→ GIVEN INSTRUCTION: Which rows below contain the word "arrow"? Gather each such line in full.

*** SOURCE MATERIAL ***

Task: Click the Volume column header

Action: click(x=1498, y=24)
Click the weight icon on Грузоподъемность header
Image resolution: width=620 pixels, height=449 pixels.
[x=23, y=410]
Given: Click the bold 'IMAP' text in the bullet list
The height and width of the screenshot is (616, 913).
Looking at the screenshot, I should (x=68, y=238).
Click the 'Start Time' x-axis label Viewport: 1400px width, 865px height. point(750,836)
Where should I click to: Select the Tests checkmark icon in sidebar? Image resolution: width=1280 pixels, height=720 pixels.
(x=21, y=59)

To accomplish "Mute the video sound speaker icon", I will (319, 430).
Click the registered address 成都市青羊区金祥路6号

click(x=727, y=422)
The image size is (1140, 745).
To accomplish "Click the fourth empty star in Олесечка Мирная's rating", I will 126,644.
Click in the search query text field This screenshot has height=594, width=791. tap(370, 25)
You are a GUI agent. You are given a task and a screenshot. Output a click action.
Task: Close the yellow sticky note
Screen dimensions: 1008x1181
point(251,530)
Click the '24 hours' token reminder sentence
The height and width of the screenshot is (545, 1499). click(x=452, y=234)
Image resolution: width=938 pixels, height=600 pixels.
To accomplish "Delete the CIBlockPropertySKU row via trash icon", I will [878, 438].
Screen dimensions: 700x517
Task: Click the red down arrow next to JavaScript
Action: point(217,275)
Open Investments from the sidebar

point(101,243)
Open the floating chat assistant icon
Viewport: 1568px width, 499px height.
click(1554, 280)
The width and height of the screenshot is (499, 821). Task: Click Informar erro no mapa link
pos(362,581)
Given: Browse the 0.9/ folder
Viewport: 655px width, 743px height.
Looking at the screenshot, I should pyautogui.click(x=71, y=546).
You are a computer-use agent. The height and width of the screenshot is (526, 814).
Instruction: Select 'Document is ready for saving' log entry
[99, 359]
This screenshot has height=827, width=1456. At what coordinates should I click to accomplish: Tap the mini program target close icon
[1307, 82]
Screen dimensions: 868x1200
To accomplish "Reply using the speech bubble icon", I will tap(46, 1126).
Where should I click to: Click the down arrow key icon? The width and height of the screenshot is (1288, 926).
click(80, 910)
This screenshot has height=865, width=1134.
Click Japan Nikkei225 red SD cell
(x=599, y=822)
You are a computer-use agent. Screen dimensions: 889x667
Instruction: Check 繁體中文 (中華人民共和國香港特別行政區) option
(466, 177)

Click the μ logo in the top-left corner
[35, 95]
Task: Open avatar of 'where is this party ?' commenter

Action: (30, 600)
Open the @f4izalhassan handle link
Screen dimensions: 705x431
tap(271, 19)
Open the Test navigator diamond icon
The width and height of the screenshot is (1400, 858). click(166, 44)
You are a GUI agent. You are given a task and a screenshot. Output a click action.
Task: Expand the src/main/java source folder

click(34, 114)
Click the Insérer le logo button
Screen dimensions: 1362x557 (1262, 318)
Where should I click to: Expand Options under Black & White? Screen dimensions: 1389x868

***

→ RESULT FOR THIS TASK:
Task: Click the red down arrow next to JavaScript
Where should I click to: Click the down arrow key icon? The width and height of the screenshot is (1288, 926).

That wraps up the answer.